PROVIDED MATERIAL —
§ §

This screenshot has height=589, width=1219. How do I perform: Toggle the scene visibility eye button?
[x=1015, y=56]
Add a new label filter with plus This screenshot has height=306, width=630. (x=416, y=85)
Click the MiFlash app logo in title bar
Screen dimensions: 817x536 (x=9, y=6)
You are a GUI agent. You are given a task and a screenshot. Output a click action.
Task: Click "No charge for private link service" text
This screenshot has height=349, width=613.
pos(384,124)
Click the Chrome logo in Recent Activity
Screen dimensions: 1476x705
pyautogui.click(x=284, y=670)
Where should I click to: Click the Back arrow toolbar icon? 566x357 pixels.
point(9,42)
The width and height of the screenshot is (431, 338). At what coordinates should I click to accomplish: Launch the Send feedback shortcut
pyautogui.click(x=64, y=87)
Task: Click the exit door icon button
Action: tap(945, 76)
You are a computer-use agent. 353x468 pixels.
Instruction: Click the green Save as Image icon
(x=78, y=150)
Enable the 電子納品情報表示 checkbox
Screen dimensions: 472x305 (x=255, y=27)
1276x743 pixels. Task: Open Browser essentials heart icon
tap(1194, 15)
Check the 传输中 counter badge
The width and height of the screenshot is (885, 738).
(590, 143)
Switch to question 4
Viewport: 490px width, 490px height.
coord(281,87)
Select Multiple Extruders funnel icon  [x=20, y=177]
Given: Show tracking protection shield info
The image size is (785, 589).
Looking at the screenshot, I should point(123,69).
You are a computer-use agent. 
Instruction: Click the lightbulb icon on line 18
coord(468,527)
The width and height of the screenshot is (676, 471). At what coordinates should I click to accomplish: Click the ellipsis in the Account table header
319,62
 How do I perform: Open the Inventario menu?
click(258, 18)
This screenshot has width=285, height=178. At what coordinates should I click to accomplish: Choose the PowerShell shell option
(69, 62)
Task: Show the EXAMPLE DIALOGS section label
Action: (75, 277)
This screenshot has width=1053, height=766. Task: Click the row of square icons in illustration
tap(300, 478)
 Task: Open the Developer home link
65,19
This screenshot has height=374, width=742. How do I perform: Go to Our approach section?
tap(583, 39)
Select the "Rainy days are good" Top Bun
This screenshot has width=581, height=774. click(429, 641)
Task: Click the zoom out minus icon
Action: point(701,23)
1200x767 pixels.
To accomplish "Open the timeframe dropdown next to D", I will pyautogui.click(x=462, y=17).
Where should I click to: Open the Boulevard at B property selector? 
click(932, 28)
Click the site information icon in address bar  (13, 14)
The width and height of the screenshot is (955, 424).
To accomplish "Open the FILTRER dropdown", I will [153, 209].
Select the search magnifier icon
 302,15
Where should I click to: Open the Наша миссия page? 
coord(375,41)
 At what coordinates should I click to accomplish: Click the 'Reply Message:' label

§ §

WHAT YOU NEED TO DO — At the line containing "1200x767 pixels.", start copying. Continue exactly through the final line of the entries above and stop there.

WORKED SOLUTION —
1200x767 pixels.
To accomplish "Open the timeframe dropdown next to D", I will pyautogui.click(x=462, y=17).
Where should I click to: Open the Boulevard at B property selector? 
click(932, 28)
Click the site information icon in address bar  (13, 14)
The width and height of the screenshot is (955, 424).
To accomplish "Open the FILTRER dropdown", I will [153, 209].
Select the search magnifier icon
 302,15
Where should I click to: Open the Наша миссия page? 
coord(375,41)
 At what coordinates should I click to accomplish: Click the 'Reply Message:' label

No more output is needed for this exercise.